- Interactive map of Kanchili
- Kanchili Location in Andhra Pradesh, India Kanchili Kanchili (India)
- Coordinates: 18°58′52″N 84°34′55″E﻿ / ﻿18.981°N 84.582°E
- Country: India
- State: Andhra Pradesh
- District: Srikakulam
- Talukas: Kanchili

Languages
- • Official: Telugu
- Time zone: UTC+5:30 (IST)
- PIN: 532 290
- Telephone code: 08947
- Vehicle Registration: AP30 (Former) AP39 (from 30 January 2019)
- Lok Sabha constituency: Srikakulam
- Vidhan Sabha constituency: Ichchapuram

= Kanchili =

Kanchili is a village and headquarters in Kanchili mandal, Srikakulam district of the Indian state of Andhra Pradesh.

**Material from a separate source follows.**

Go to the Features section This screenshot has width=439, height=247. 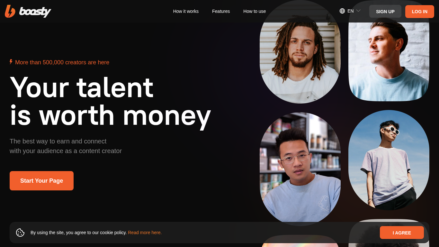click(221, 11)
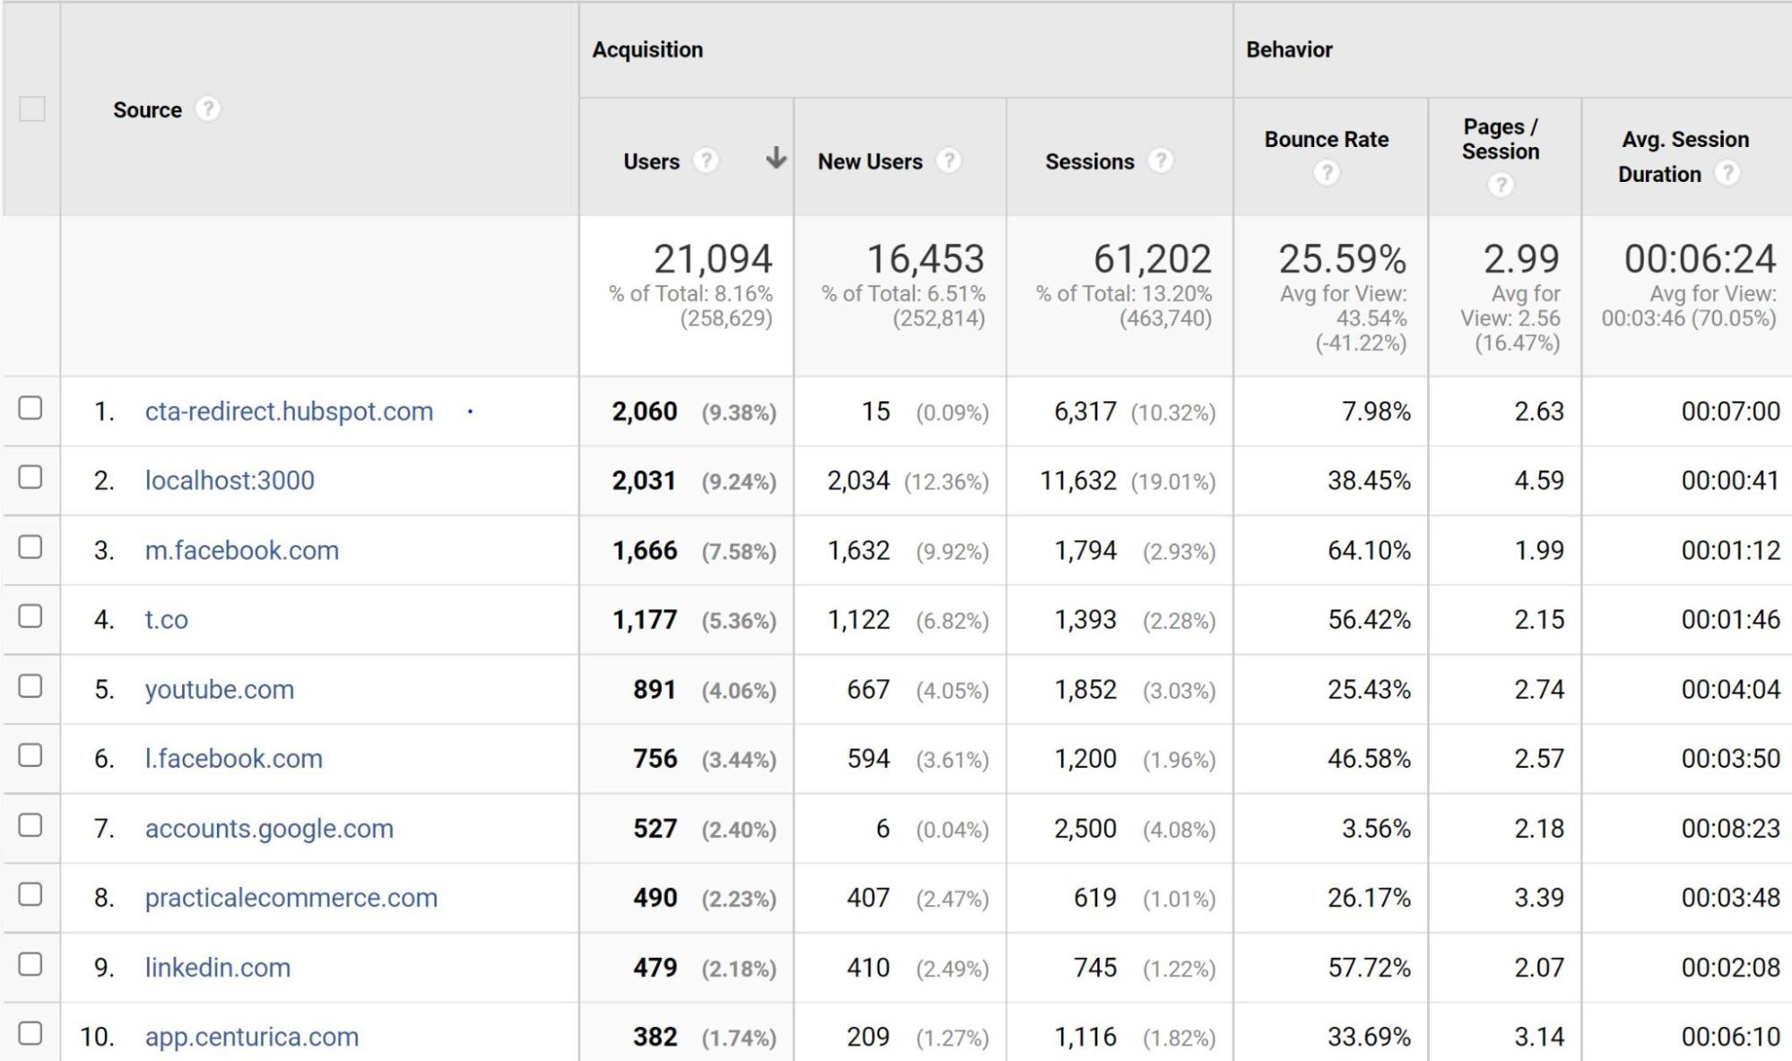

Kanchili mandal is bordered by Kaviti mandal to the north, Odisha state to the west and Sompeta mandal to the south and east.

==Demographics==

As per the Indian census in 2011, the demographic details of Kanchili mandal is as follows:
- Total population: 3,837; in 810 households
- Male population: 2,144
- Female population: 1,693
- Child population (age 0-6): 363
- Literacy rate: 71.1% (male: 81.31%; female: 57.81%)

== Etymology ==

"Kanchili" village has acquired its name from the local village deity "Kanchamma" who is worshiped with devotion by the locals. The residents of Kanchili, as a matter of their social and moral responsibility, renovated the old temple of goddess 'Kanchamma'.

== Transport ==

It has a railway station; it is named after a neighboring large mandal "Sompeta Railway Station". Most of the trains passing through the Howrah - Chennai route halt here. This railway station falls under the South Coast Railway zones. The railway serves as a major transportation of this village. NH-5 Passes through this village. APSRTC runs a plenty of buses through this village connecting to many cities and villages.